284. Selfishness and False guilt

Oh the joys of practicing counseling!! I’ve learned a lot about a lot in the twenty or so years of doing this exotic psychological cooking show known in America as counseling. The trick is to continue on, round after round without getting chopped!! Unlike the famous cooking show, my clients come to me with baskets full of unlikely ingredients– abuse, addiction,  anger, nightmares, mistaken beliefs, sexual problems, anxiety, trauma, depressed mood, sleep disorder, attention deficit, family dysfunction, divorces or custody battles, etc. and I am supposed to help them cook a decent meal, i.e., fix it; make life palatable for them so that they don’t kill themselves or others.

Image result for chopped cooking show pictures

Well, if I thought about the great expectations and responsibilities of my job for very long, I’d need to see my own shrink to cope. And if you know any psychiatrists, God help you and them. Run for your life!!  Fortunately I have a leathery heart and a well guarded mind that combine to protect me from the active pollenization of personal pain particles that are released in my dusty office daily, no, hourly. The buzz of humanity’s failures and cruelties is non-stop in my comfy, earth toned surrounds of beige and brown and greenish-gold. Just a honeysuckle bush of a joint to visit.

Image result for pollen laden bees pictures

“You won’t believe this…” is a common opening. Others presume, “You’re gonna love this…” Truth be told, I do love being involved in others’ lives in a constructive manner. It pays well and sometimes not at all, but no matter. I enjoy the practice of being present for folks in distress. I’m Irish; I enjoy tragedy and have low expectations of humanity.

Let me get to the point before I pass your limits, blognoids– a few concepts have been thrust into my little honeysuckle office so many times that I had to come up with a reasonable defense. Let’s start with the concept of selfishness. My overly responsible, high functioning neurotics often impose the label of “selfish” upon themselves.  To which I respond, “Which selfish?” as opposed to “Which shellfish?”, which is another topic completely.

“What do you mean?”

“I mean we all practice selfish tasks daily that are perfectly necessary and helpful– showering, brushing teeth, using deodorant, getting dressed. These things only benefit us, you know?”

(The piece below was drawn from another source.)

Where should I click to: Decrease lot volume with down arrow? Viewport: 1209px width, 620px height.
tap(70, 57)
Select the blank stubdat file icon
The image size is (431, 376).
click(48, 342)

“Yeah, okay. What’s your point.”

“I call this “lower case selfishness” versus UPPER CASE SELFISHNESS or NARCISSISM.  I think you are confusing healthy selfishness with arrogant or haughty behaviors. Flossing your teeth is not an affront to any other human being. Flogging your neighbor is an active extension of a belief that your are better than your neighbor. Flossing is a humble act; flogging is a cruel and prideful one. Are you tracking me?”

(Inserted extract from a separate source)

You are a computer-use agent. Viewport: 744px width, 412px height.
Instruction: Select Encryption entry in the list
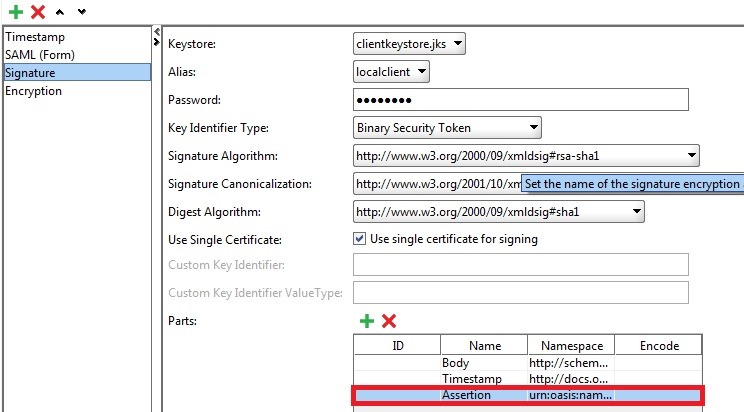pyautogui.click(x=34, y=91)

“I guess. But in my Christian faith pride is to be avoided. ‘Pride goes before a fall’, ya know?”

“But like selfishness there is a healthy pride and an unhealthy one. Pride and humility are not totally mutually exclusive. What if someone compliments you on your humility, says that you are like Jesus in your humble approach to life. Wouldn’t you be proud of this?”

“I guess so. This is all a bit hard to get my mollusky brain around, though.”

“Fair enough.”

“I also have a lot of guilt. Is that wrong too?”

“Depends on which kind.”

“Oh no, there are varieties of guilt now?”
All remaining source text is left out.